Young kids don’t need complex lesson plans and hour-long activities. Social-emotional development activities for preschoolers can come in the form of simple games that allow kids to have fun while developing these key life skills. Social and emotional development activities for 2-3 year olds can be even more basic, such as:

   • Roleplaying with toys
   • Telling stories
   • Playing make-believe
   • Reenacting plays or scenes from movies

Social-Emotional Learning Activities: Kindergarten

Kindergarten is an interesting time for many children. They begin understanding the world around them and are old enough to retain fundamental academic lessons as well as social-emotional lessons. At this age, fun and exciting games should be used to engage kids and make learning a positive experience.
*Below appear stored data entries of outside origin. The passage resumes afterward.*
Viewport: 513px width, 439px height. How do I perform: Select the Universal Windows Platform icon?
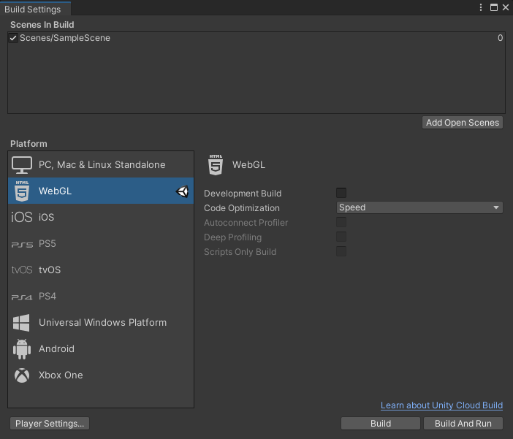pyautogui.click(x=22, y=323)
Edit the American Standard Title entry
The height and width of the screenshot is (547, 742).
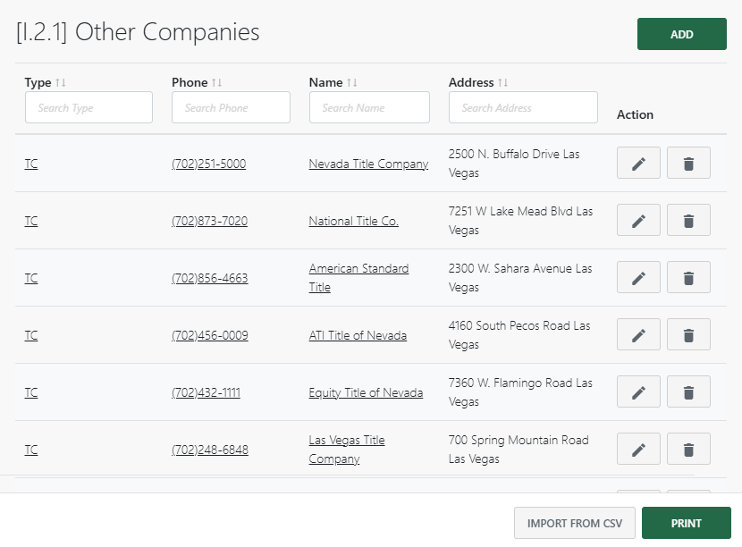[x=637, y=277]
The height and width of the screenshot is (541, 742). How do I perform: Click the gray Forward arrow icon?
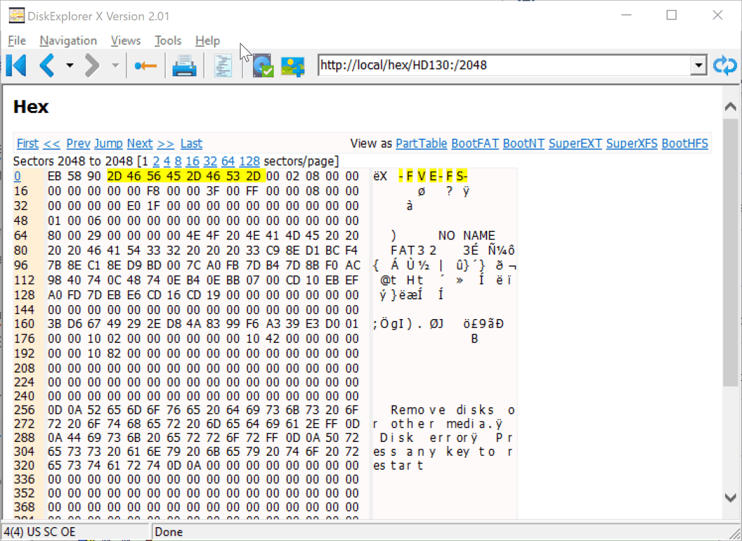click(93, 65)
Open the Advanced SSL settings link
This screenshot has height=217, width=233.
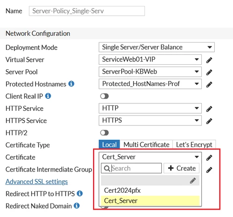[37, 182]
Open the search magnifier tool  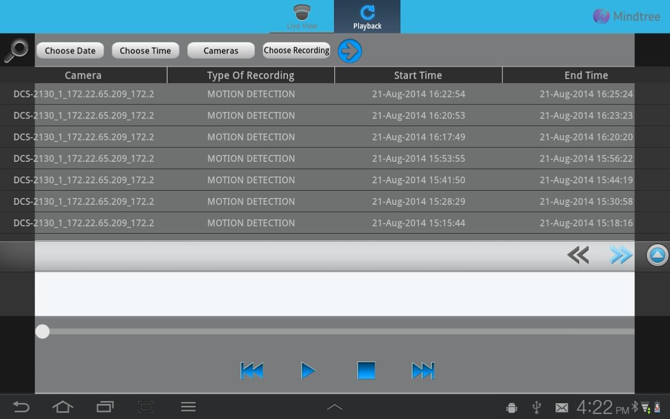click(x=16, y=50)
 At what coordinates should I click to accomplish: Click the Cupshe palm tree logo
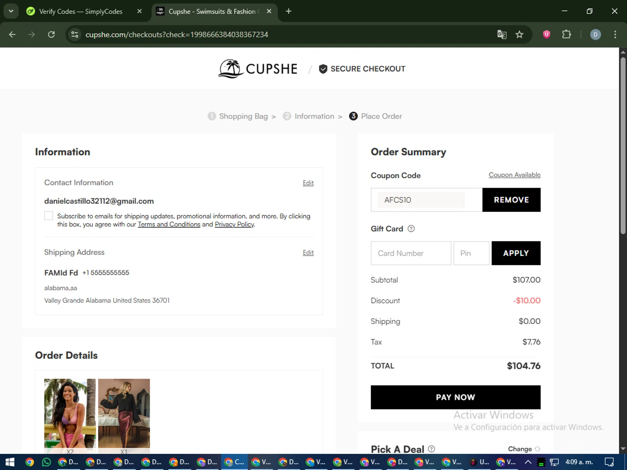pyautogui.click(x=231, y=69)
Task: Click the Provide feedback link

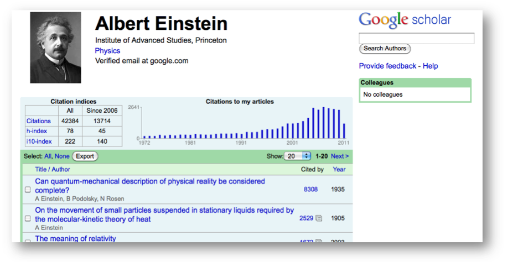Action: tap(387, 66)
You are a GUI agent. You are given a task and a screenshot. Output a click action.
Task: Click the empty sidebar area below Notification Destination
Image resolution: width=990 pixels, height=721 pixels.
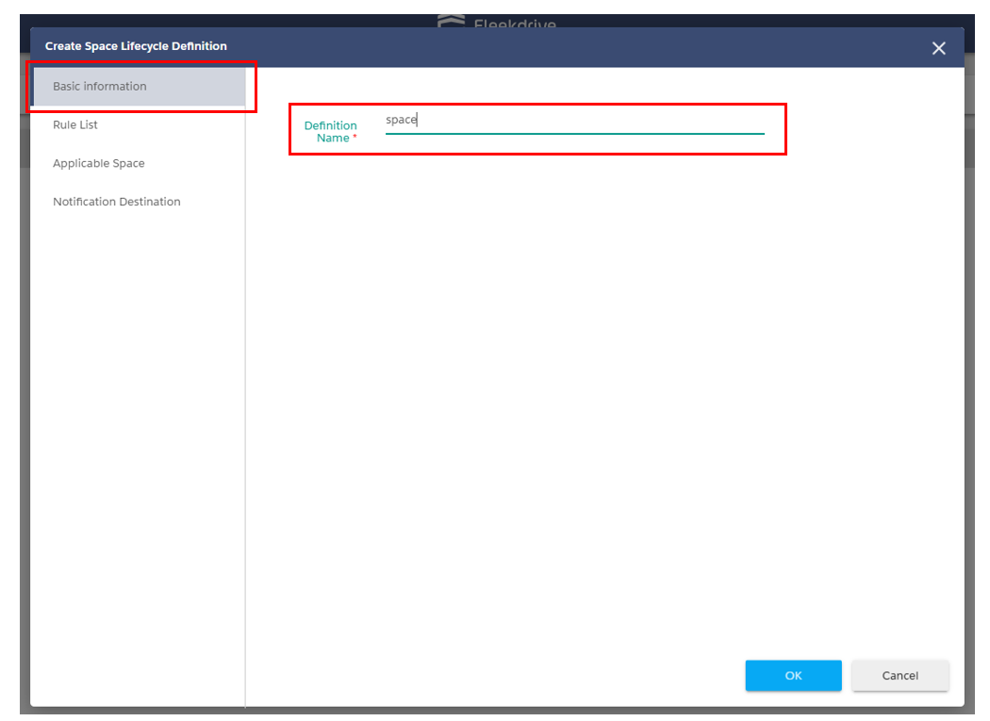coord(137,424)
If you’re a teacher of young classes that wants to implement some social-emotional learning activities for kindergarten students, consider the ideas below:

Draw a self-portrait. Get kids to draw themselves and add details about how they’re feeling today with colors and facial expressions. Have them write a few words describing their picture.
Do puppet shows. Puppets can be a great tool for explaining emotions to children. You can also find videos online starring puppets that talk about emotions and display social interactions.
Dancing. This physical way of getting energy and emotion out can help kids express themselves.
Playing sports. Competition can teach children many valuable life lessons, and playing on sports teams is an excellent way to show kids how they can resolve issues, work together, and accept both wins and losses. Of course, the sports will have to be age-appropriate, like gymnastics, tee-ball, soccer, and dancing.

Teaching kids to deal with their emotions and socialize with others is vital, and lessons should start at a young age. Teachers can help ensure that their students’ social-emotional development is prioritized along with their academic advancement by implementing age-appropriate activities and acting as a great role models.